───それから数時間。
外は真っ暗で既に時計の短い針は9を指している。
診察室でパソコンに向かっていると、ノックと共に蒼先生が顔を出した。
「お疲れ」
「あぁ、蒼先生。お疲れ様です」
「まだ仕事か?」
「いえ、季蛍のカルテチェックです」
その言葉に蒼先生は小さく頷いた。
ベッドには顔色がさっきよりも悪くなった季蛍が座っている。
「季蛍もお疲れさん。診察受けてくれて良かったよ、昨日嫌がってたもんな」
「…んなことないし」
元気のない季蛍を見てか、蒼先生は少し不安そうに見つめる。
「肺炎の咳はイヤな咳だな。
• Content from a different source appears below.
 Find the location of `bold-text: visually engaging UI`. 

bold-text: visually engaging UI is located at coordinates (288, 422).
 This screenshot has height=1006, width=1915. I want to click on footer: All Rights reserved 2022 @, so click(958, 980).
区別がつくよ」
蒼先生は季蛍の隣に座って、白衣のポケットに手を突っ込んだ。
「…1週間…2週間くらい入院したら十分だと思うので」
「そんなに…」
季蛍の力ない声が聞こえると、蒼先生は俺に苦笑いを向ける。
「仕事のことは気にしなくて大丈夫。季蛍は早く治さなくちゃ」
「…んも、治んない!」
「…え?」
急に声を上げて立ち上がった季蛍は、ハァハァと短い息を繰り返して床に座り込む。
「も……治んない…入院……しない」
今までは落ち着いていたんだけど。
「苦し、もう息できな……死んじゃう」
蒼先生も季蛍の隣にしゃがむと『大丈夫』とだけ声をかけて季蛍の震える手を握った。
「息、苦しくない。死んだりなんてしないし呼吸もできるでしょ?」
冷静に蒼先生は季蛍に言葉をかけていたけど、季蛍はそれを止められないようだった。
「…ん……息できないよ、…苦し…ッ」
床に手をついて浅い呼吸を繰り返す季蛍を、蒼先生はやんわり抱き上げてベッドに下ろした。